El presidente hondureño, Juan Orlando Hernández, negó el miércoles las acusaciones hechas por un fiscal estadounidense de que ayudó a contrabandear toneladas de cocaína a los Estados Unidos.
El fiscal de Nueva York, Jacob Gutwillig, dijo en un tribunal federal el martes que Geovanny Fuentes, quien está siendo juzgado, le pagó a Hernández un soborno de 25.000 dólares.
«¿Cómo puede alguien creer en falsos testimonios de que yo estaba tratando con narcotraficantes?», escribió Hernández en Twitter, reiterando que sus acusadores están usando una «llave mágica» para tratar de no morir en una cárcel extranjera.
Gutwillig afirmó que el contador José Sánchez estuvo presente en reuniones en 2013 y 2014 donde Fuentes le pagó el dinero a Hernández.
Sánchez debía contarle al jurado de Nueva York sobre «la conmoción, el miedo que sintió cuando vio al acusado sentado con el presidente», dijo Gutwillig.
El testigo trabajaba en una empresa productora de arroz a través de la cual Fuentes lavaba dinero, alegó el fiscal.

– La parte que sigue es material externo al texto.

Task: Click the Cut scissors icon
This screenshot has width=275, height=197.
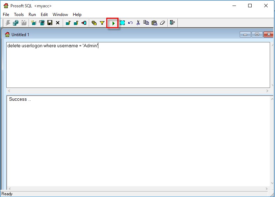Action: (x=138, y=23)
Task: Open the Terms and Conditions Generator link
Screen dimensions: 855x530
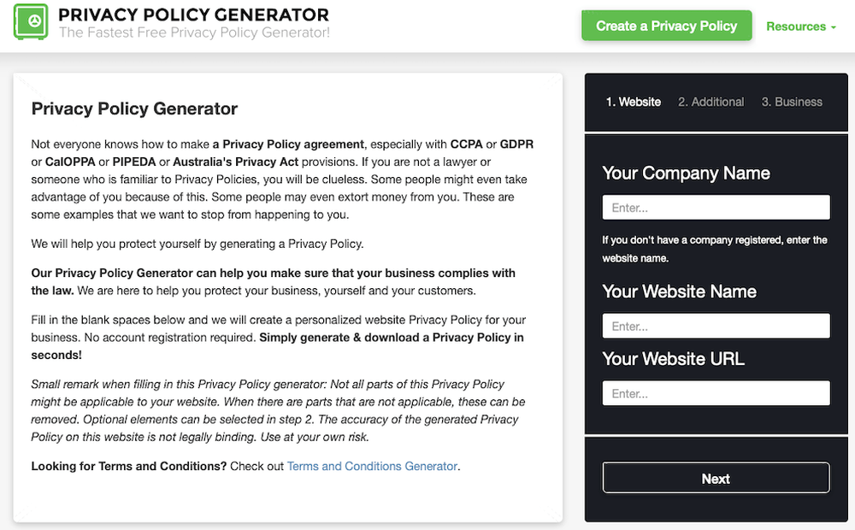Action: (x=372, y=466)
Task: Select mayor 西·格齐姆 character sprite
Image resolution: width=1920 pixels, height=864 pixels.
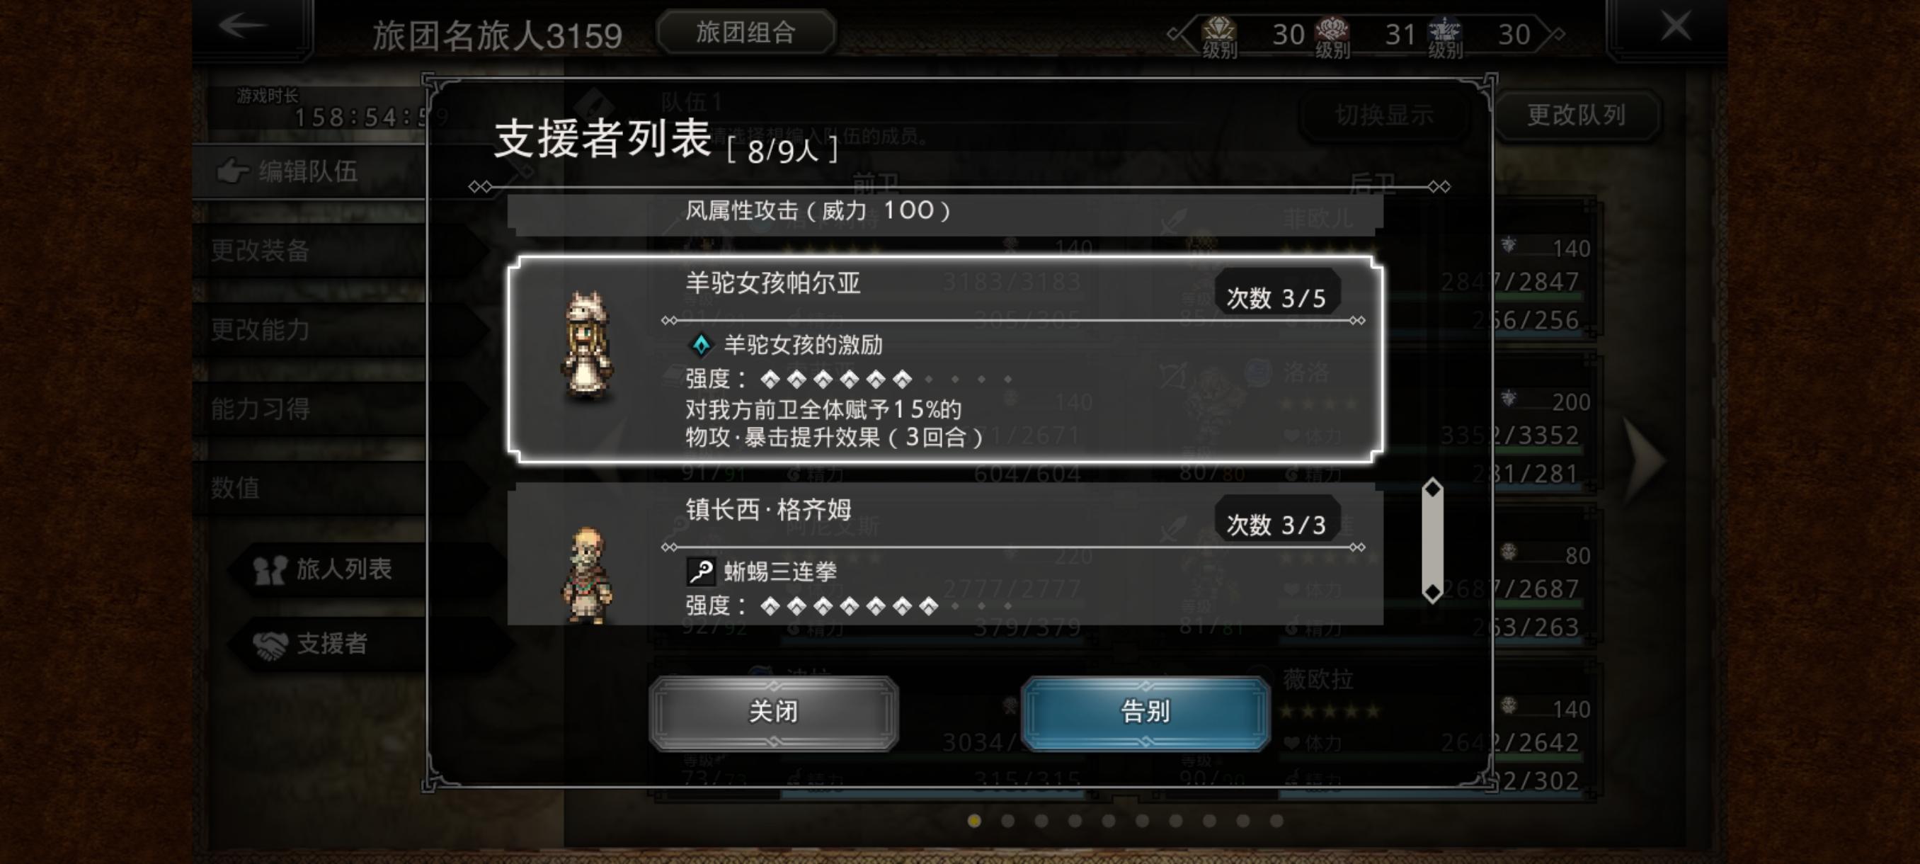Action: [588, 574]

Sánchez testificará que Hernández le dijo a Fuentes «que transportarían tanta cocaína a los Estados Unidos que meterían la droga en las narices de los gringos», manifestó Gutwillig. No obstante Hernández, un abogado que llegó al poder en enero de 2014 y se encuentra en su segundo mandato, se ha autoproclamado campeón en la lucha contra las drogas.
Los fiscales estadounidenses lo consideran un cómplice junto con Fuentes, pero no lo han acusado.

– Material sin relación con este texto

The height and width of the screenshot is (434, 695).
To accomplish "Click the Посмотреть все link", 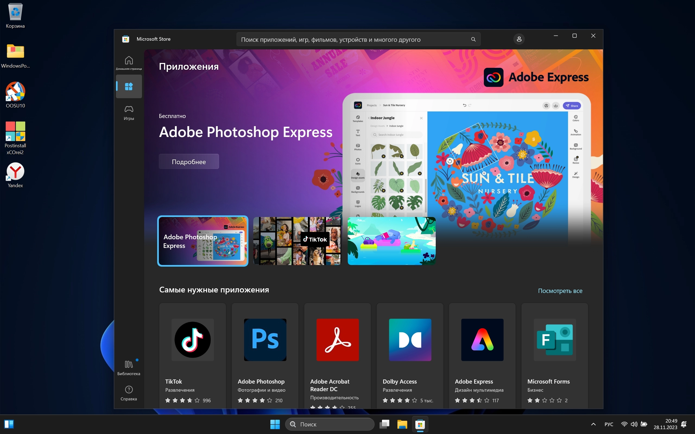I will click(x=560, y=291).
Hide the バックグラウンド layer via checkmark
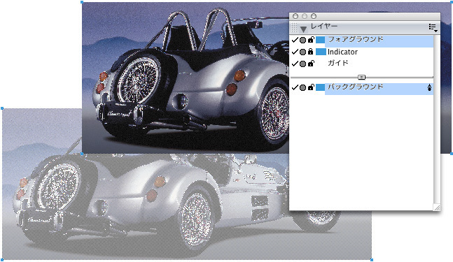The width and height of the screenshot is (453, 262). pyautogui.click(x=295, y=87)
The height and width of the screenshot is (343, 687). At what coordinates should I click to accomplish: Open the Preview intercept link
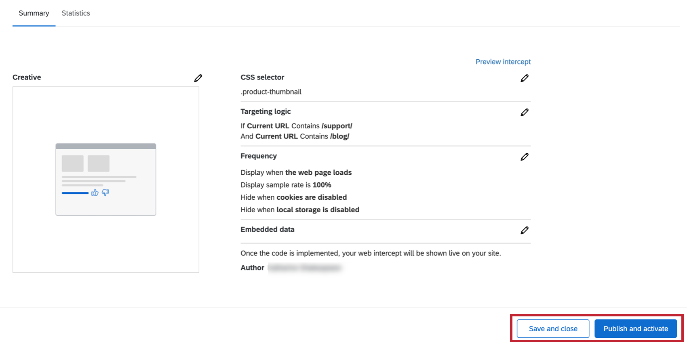click(x=503, y=62)
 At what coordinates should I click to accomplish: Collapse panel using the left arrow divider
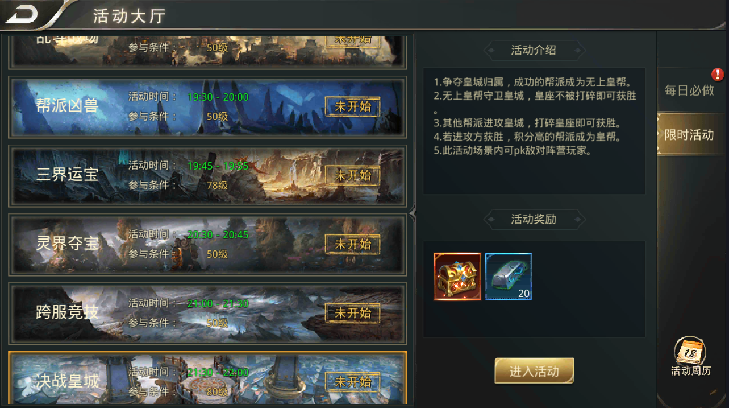tap(413, 213)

Vale la pena mencionar que el hermano del presidente, Tony Hernández, fue condenado por tráfico de drogas a gran escala en un juicio en Nueva York en 2019. La sentencia en ese caso se ha retrasado varias veces y ahora está programada para el 23 de marzo. El hermano podría ser condenado a cadena perpetua.
Los fiscales dicen que él era el intermediario entre el acusado traficante Fuentes y el presidente.